Salvatore Del Sole

Personal information
- Full name: Salvatore Del Sole
- Date of birth: 27 May 1988 (age 37)
- Place of birth: Nola, Italy
- Height: 1.72 m (5 ft 7+1⁄2 in)
- Position(s): Midfielder

Youth career
- 2005–2006: Parma

Senior career*
- Years: Team / Apps / (Gls)
- 2006–2008: Parma / 0 / (0)
- 2006–2007: → Sanremese (loan) / 24 / (0)
- 2007–2008: → Manfredonia (loan) / 12 / (0)
- 2008–2009: → Carpenedolo (loan) / 25 / (1)
- 2009–2010: Perugia / 0 / (0)
- 2010: → Carrarese (loan) / 12 / (0)
- 2010–2013: San Marino / 55 / (2)
- 2013–2014: Rimini / 24 / (0)

= Salvatore Del Sole =

Italian footballer

Salvatore Del Sole (born 27 May 1988) is an Italian footballer who played in the third and fourth tiers of football in Italy.

==Biography==
Born in Nola, Campania, Del Sole started his career at Parma, an Emilia club.

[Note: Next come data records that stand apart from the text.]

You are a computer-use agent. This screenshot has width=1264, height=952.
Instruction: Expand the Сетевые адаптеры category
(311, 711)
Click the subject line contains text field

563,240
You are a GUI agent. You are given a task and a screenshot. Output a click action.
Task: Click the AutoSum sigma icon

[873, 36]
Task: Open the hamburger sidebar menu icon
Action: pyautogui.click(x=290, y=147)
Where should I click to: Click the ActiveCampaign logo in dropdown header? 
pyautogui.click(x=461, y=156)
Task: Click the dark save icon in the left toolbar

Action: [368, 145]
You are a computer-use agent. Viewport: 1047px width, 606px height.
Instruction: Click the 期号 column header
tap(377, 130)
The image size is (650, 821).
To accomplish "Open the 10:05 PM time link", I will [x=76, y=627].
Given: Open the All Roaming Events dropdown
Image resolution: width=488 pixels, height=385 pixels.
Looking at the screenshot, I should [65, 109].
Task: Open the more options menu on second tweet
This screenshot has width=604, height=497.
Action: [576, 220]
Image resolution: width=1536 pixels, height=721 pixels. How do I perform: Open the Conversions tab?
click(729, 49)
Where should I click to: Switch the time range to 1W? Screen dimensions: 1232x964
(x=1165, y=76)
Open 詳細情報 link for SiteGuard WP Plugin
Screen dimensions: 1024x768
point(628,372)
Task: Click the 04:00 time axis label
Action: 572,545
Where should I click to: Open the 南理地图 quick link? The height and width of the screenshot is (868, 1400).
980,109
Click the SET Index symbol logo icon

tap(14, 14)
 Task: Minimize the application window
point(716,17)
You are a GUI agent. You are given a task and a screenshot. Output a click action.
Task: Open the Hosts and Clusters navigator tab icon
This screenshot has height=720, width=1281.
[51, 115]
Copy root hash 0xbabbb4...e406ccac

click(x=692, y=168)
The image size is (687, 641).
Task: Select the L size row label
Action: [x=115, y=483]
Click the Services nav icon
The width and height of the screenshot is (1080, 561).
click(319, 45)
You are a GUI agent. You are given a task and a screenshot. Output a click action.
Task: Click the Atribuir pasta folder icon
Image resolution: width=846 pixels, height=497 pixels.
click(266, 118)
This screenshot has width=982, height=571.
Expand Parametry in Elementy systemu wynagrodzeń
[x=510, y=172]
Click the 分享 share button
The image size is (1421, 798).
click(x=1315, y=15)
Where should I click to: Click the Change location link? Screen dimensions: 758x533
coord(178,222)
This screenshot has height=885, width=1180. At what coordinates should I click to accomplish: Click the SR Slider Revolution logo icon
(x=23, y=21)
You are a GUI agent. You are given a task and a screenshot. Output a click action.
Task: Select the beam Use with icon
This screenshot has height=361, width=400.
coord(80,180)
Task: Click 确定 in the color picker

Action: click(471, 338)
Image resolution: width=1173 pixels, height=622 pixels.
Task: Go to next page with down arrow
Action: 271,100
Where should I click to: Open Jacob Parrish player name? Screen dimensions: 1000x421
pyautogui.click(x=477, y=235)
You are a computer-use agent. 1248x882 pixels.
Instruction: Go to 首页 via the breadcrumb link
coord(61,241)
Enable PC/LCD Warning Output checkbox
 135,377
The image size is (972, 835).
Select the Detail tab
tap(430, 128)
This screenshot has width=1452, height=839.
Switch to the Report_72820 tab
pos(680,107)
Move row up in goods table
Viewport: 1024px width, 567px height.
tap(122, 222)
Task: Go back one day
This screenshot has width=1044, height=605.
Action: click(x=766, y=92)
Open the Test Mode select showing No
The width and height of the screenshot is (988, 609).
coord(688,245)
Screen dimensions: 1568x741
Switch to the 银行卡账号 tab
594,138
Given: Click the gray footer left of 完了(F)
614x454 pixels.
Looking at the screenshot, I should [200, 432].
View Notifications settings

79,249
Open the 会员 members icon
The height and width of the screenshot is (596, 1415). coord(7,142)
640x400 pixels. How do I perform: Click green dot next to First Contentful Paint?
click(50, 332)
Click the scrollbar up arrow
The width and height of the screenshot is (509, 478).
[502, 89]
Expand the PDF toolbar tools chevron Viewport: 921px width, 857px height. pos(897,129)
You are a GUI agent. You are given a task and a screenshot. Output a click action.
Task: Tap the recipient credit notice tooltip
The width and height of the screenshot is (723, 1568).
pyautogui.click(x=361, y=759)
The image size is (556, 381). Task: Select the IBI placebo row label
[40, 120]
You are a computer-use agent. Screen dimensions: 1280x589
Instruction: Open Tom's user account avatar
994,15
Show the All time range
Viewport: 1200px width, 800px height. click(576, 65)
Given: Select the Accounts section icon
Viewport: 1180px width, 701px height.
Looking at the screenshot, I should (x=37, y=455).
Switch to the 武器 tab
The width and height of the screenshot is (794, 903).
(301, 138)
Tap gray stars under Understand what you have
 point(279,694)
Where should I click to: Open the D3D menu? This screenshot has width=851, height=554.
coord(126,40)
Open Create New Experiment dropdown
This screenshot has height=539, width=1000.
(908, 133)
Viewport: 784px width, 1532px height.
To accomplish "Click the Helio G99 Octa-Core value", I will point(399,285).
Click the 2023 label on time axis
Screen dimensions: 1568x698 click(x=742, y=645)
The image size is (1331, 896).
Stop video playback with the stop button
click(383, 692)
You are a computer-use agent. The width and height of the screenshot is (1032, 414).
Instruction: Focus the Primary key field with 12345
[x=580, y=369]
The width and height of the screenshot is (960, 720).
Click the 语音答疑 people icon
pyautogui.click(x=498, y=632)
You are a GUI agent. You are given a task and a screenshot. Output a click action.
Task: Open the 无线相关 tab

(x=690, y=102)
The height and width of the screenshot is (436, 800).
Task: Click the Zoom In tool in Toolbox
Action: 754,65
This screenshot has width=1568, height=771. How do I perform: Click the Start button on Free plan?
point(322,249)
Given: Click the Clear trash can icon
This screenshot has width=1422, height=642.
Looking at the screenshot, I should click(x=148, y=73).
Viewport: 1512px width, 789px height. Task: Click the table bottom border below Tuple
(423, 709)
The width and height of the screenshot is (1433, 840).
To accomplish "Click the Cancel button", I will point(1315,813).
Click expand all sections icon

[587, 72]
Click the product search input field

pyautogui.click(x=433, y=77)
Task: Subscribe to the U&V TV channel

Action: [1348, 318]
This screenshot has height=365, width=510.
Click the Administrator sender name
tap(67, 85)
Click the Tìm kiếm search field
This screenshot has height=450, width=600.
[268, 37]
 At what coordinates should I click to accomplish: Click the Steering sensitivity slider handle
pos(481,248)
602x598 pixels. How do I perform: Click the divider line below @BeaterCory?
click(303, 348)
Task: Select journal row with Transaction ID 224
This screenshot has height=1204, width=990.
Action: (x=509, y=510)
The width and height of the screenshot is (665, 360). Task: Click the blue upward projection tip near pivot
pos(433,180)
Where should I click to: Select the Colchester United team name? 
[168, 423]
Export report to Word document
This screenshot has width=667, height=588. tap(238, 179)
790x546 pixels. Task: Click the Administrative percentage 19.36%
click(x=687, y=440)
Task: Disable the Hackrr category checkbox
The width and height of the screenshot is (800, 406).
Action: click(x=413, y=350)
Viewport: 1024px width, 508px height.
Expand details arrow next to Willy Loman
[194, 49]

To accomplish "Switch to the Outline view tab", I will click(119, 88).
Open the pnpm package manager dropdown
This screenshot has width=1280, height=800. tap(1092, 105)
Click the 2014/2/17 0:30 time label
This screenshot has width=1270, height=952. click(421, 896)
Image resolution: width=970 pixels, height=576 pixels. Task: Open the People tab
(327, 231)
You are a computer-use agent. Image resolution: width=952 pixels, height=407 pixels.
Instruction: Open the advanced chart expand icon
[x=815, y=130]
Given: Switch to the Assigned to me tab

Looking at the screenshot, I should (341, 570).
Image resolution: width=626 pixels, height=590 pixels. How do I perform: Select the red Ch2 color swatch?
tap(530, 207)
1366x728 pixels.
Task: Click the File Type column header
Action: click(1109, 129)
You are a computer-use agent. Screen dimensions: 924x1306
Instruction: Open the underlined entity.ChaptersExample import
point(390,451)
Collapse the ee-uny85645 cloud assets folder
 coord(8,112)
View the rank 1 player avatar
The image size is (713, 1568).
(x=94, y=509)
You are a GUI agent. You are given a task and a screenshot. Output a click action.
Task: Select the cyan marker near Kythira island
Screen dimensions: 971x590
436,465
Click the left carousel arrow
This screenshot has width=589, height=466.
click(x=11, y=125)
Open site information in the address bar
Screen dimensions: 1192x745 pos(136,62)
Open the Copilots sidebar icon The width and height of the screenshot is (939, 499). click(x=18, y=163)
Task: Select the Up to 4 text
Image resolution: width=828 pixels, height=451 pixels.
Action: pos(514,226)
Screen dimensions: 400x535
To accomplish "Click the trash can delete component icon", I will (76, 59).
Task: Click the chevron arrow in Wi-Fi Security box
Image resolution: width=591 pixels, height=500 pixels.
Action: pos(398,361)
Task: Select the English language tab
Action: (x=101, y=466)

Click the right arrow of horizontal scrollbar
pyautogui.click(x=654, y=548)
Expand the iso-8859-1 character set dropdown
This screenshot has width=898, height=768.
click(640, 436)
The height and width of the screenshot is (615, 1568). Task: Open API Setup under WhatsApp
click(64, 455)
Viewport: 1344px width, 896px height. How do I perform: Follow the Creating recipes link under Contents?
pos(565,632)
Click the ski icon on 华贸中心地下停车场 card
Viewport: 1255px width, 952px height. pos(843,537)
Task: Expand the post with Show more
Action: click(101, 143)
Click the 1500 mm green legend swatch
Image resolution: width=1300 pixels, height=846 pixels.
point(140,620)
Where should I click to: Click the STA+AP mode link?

He played at their Primavera Team in 2005–06 season. In 2006–07 season, he left for Serie C2 side Sanremese in co-ownership deal for €500, where he played 24 league matches. In June 2007, he was bought back by Parma, then loaned to Serie C1 side Manfredonia. After an unsuccessful season, he was sold to Carpenedolo of Lega Pro Seconda Divisione in another co-ownership deal for €500. In June 2009, he was bought back by Parma again and sold to Perugia Calcio in July 2009. He signed a 3-year contract. After played nil for Perugia, he was loaned to Carrarese in January 2010.

In 2010, he was signed by San Marino Calcio. In July 2013 he was signed by Rimini. The club relegated at the end of season.